This immediately makes the use of an enum unnecessary since each state is now represented by an individual type, any of which may be held by the std::variant. It also separates out the state variables for each state, making the meaning of each clearer by embedding them within the context they relate to. Additionally, this struct should now be smaller in memory relative to the size of the original struct: the variant will only take up an amount of space equal to the largest individual struct (all of which are smaller than the original), plus a little overhead for the variant to store the typeid/tag of the contained value.

Type-Safe Unions in Rust

While watching Ben’s presentation, I couldn’t help but feel I’d seen this all before… in Rust! I’m aware the idea for type-safe unions isn’t unique or original to Rust, but it’s the first language I’ve experimented with that has made them a first-class feature. In Rust, these type-safe unions are implemented using the language’s very powerful enumerations. The example from above adapted for Rust would look something like the following:

use time::{PreciseTime, SteadyTime};
enum ConnectionState {
    Disconnected,
    Connecting,
    Connected {
        id: ConnectionId,
        connected_time: PreciseTime,
        last_ping_time: SteadyTime
    },
    ConnectionInterrupted {
        connected_time: PreciseTime,
        reconnect_timer: Timer
    }
}
struct Connection {
    server_address: String,
    state: ConnectionState
}

This doesn’t look all that dissimilar to the C++ implementation, except that we retain the separate declaration for the enum (rather than having it embedded in the Connection struct).

Using Type-Safe Unions

After looking at std::variant next to Rust’s tagged enum, I can’t help but feel that usage is slightly more ergonomic in Rust. This isn’t particularly surprising given the legacy C++ is bound to.

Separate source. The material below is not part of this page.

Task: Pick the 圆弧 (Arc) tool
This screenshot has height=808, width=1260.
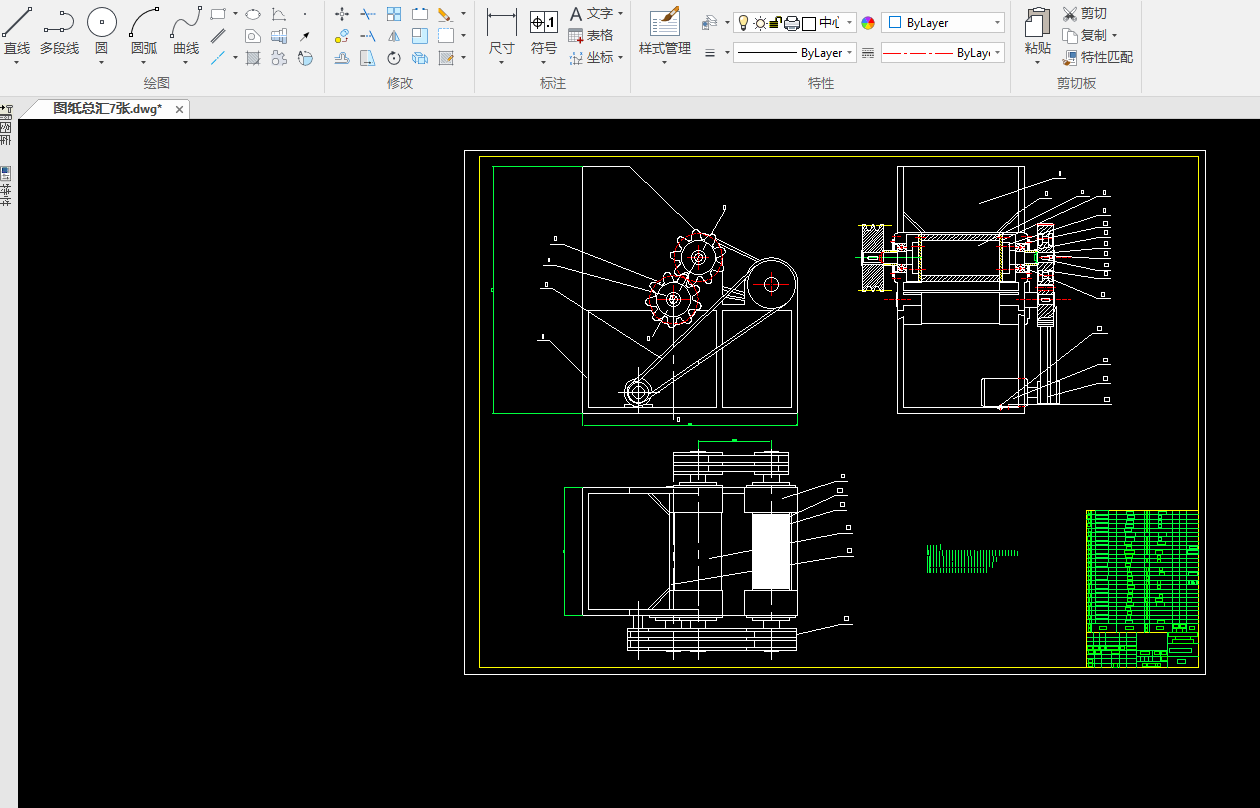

Initializing the union is easy and concise in both languages:

1	Connection conn("my connection", Connection::Disconnected{});

let conn = Connection{
    server_address: "my_connection".to_string(),
    state: ConnectionState::Disconnected
};

There are ~~two~~ three main options for extracting a value from a std::variant. It is possible to:

Use std::get<type>(variant) to get the value for a specific alternative of the variant. Throws a std::bad_variant_access exception if the variant isn’t currently holding a value of the given type.
Use std::get_if<type>(&variant) to get a pointer to the value contained in the variant. Returns nullptr if the variant doesn’t contain a value of the given type.

The exception thrown by std::get will be problematic for some use cases, but can be avoided by checking the variant state using the std::holds_alternative<type>(variant) or std::get_if<type>(&variant) non-member functions.

The third option [2], is using the std::visit non-member function. This function takes a function object (e.g. lambda) with an overload for each type the variant can hold, plus a list of variants. It executes the operator() method corresponding to the type currently held each variant passed to the function. It may also take a generic lambda.

std::visit(
    [](auto&& con) {
        using T = std::remove_cv_t<std::remove_reference_t<decltype(arg)>>;
        if constexpr (std::is_same_v<T, Connection::Disconnected>)
            std::cout << "Connection disconnected" << std::endl;
        else if constexpr (std::is_same_v<T, Connection::Connecting>)
            std::cout << "Connection connecting..." << std::endl;
        else if constexpr (std::is_same_v<T, Connection::Connected>)
            std::cout << "Connection id " << con.m_id 
                << " connected for " << con.m_connectedTime << std::endl;
        else if constexpr (std::is_same_v<T, Connection::ConnectionInterrupted>)
            std::cout << "Connection interrupted!" << std::endl;
    },
    conn
)

Rust has exactly two ways to access the value inside an enum. The first is by using the match construct. match is similar to C++’s switch statement, but it is much more powerful and doesn’t have the same foot-cannons as switch.

match conn.state {
    ConnectionState::Disconnected => println!("Connection disconnected"),
    ConnectionState::Connecting => println!("Connection connecting..."),
    ConnectionState::Connected(
        id: id,
        connected_time: ct,
        _: last_ping_time) => println!("Connection id {} connected for {:?}", id, ct),
    _ => println!("Connection is in an unknown state!")
}

This is a pretty nice way to handle extracting values from the enum, and it has features like pattern matching and exhaustiveness checking which help make it versatile and safe at the same time. Intuition tells me that it may be possible to do something like this in C++ with std::variant using a mix of the switch expression, std::variant_alternative, and some constexpr or template metaprogramming. Until C++17 ships and implementations appear in the wild (likely sometime next year) I’ll just have to imagine how/whether this would work. [2]In C++ the visit method can be used on std::variant to similar effect, but without some of the extra goodies and guarantees offered by Rust’s match.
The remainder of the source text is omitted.